L’unico effettivo elemento che la corte territoriale aggiunge a questa che non si può non definire passiva adesione alla contraddittoria alternanza dell’ausiliario è la confutazione ad una frase dell’appellante per cui, se questi avesse realmente avuto “linfoma maligno ad alto grado a distesa localizzazione gastrica”, ben difficilmente avrebbe potuto sopravvivere per circa 14 anni senza ulteriori terapie e senza segni di ritorno del linfoma o di metastasi. Il giudice d’appello afferma che ciò non ha valenza probatoria, neppure indiziaria, “considerato che il risultato clinico ottenuto (esistenza in vita anche in assenza di terapie dopo l’intervento chirurgico e senza che si manifestassero segni di ripresa delle patologie o sue localizzazioni metastatiche) depone più a favore (date anche le percentuali di sopravvivenza citate dal c.t.u. nel suo elaborato) che non contro la scelta terapeutica seguita dai sanitari”.

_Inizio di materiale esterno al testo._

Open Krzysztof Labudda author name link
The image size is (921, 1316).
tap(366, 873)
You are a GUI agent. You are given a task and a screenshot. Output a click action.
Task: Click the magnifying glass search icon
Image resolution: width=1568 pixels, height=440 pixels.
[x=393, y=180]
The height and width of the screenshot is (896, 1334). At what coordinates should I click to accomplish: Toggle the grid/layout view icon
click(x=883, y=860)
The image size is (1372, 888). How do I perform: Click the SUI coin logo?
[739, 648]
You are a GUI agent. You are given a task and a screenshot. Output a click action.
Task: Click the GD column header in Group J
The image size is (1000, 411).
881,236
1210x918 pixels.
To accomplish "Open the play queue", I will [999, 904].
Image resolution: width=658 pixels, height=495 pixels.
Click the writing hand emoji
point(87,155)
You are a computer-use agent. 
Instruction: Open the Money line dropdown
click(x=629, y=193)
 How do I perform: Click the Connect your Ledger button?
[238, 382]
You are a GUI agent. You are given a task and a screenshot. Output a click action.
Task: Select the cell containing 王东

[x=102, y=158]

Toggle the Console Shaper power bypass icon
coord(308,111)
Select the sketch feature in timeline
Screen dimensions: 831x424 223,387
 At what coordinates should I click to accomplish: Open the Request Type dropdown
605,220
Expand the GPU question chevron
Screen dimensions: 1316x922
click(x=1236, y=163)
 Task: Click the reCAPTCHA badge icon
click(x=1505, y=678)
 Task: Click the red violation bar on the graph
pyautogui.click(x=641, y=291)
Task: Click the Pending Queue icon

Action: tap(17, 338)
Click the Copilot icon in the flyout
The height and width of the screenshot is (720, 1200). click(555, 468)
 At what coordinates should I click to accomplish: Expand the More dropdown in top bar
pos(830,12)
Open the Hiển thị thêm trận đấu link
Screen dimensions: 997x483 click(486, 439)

Quest’unico argomento che la corte territoriale inserisce in aggiunta alla trascrizione dei passi contraddittori della relazione del consulente tecnico d’ufficio è a sua volta affetto da una irragionevolezza tale da renderlo incomprensibile. Invero, le percentuali di sopravvivenza richiamate dalla consulenza riguardano i casi in cui effettivamente il linfoma sarebbe stato presente: la corte, però, elude appieno la conclusione dello stesso consulente, per cui, in sostanza, quel che è emerso era “una lesione focale”, da identificare con alta probabilità, per quanto poco prima riportato sempre dal consulente (ovvero quale diagnosi di due su tre esperti tratta dall’esame istologico sullo stomaco del T.), in un mero episodio della ventennale sarcoidosi che stava spontaneamente rientrando (“ulcera peptica in fase di riepitelizzazione in ambito di sarcoidosi gastrica”). Come, pertanto, il fatto che nessun cancro si sia poi manifestato sul T. venga a deporre a favore della scelta terapeutica dei sanitari in una persona che, probabilmente, il tumore non l’aveva mai avuto non è comprensibile, vale a dire la motivazione offre una mera affermazione assertiva che, lungi dal trovare sostegno nella stessa relazione del c.t.u., ad una lettura logica vi trova contrasto.

7. In conclusione, la motivazione della sentenza d’appello realmente non offre uno strumento di comprensione logica e quindi trasparente, attestandosi su un piano di mera asserzione e comunque sposando evidenti contraddittorietà insite nei passi della relazione del consulente tecnico d’ufficio, che erano state oggetto della censura dell’appellante, e che quindi, in ultima analisi, non vengono affatto chiarite, ma, al contrario, estese, in quanto inglobate nel percorso accertatorio del giudice, che in tal modo ne condivide appunto l’incomprensibilità logica. Le ragioni per cui, alla fin fine, l’appello non è stato accolto in relazione a tali specifiche contraddittorietà della consulenza tecnica d’ufficio non sono state in effetti esternate, id est la motivazione è rimasta apparente, manifestando soltanto una sorta di passiva adesione alla relazione dell’ausiliario, e senza raffrontarla con le censure specifiche del gravame.

La sentenza, pertanto, accogliendo il quinto motivo e nella parte in cui lo integra il primo, deve essere cassata – disattesi gli ulteriori motivi e assorbito l’appello incidentale – con conseguente rinvio, anche per le spese, alla stessa corte territoriale in diversa composizione.

P.Q.M.

Accoglie il quinto motivo e per quanto di ragione il primo del ricorso principale, disattesi gli altri e assorbito il ricorso incidentale, cassa la sentenza impugnata e rinvia, anche per le spese, alla Corte d’appello di Ancona.

Così deciso in Roma, il 16 febbraio 2021.